Tally the lines of the records below that contain the string "computer". State only the resulting number.

- **Records shown**
--------------------------------------------------
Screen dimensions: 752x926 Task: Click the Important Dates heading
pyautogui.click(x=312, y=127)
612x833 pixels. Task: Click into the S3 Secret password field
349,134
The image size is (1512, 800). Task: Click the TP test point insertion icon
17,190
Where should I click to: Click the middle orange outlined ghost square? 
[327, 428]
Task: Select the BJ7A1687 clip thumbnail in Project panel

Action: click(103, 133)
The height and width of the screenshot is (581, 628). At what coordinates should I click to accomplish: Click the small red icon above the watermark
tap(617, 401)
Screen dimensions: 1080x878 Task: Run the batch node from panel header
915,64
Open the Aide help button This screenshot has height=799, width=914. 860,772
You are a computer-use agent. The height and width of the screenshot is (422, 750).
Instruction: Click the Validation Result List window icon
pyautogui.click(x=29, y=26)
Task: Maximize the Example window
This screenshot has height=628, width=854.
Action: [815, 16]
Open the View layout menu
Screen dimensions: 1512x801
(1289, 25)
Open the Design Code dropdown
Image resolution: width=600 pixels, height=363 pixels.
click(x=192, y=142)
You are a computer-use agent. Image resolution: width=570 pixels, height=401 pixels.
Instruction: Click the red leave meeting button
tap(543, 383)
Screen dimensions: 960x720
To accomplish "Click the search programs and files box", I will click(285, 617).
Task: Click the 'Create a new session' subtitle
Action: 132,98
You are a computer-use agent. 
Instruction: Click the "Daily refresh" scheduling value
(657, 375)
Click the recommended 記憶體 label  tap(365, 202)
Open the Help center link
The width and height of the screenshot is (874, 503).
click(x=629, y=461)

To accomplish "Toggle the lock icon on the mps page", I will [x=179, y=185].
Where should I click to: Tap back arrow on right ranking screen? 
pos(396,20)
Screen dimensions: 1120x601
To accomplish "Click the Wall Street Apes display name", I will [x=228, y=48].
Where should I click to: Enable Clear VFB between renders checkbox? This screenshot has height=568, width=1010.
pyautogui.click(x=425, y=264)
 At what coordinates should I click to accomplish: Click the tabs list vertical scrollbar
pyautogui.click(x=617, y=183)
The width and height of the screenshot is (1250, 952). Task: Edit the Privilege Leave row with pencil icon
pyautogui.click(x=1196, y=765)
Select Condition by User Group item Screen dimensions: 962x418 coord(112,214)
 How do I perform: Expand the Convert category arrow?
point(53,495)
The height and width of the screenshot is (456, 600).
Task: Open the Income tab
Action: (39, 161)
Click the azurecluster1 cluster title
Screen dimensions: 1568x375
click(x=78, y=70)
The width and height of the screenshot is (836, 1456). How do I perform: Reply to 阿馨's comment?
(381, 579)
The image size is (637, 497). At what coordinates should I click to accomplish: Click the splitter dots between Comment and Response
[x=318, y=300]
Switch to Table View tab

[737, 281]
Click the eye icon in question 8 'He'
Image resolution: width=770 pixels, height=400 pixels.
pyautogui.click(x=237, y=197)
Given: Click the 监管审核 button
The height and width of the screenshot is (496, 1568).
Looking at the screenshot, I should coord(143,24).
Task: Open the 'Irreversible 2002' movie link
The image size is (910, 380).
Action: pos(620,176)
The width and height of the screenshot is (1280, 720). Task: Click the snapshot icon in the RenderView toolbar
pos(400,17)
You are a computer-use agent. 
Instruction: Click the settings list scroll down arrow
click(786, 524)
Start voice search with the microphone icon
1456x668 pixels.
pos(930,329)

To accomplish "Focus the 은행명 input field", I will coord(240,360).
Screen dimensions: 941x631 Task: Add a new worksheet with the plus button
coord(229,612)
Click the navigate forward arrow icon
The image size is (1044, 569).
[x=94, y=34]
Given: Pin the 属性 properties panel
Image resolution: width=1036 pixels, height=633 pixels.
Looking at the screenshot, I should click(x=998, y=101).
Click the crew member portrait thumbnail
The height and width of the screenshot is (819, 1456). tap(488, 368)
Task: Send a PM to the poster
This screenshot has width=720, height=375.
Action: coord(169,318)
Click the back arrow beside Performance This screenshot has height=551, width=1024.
--------------------------------------------------
- **The solution**
4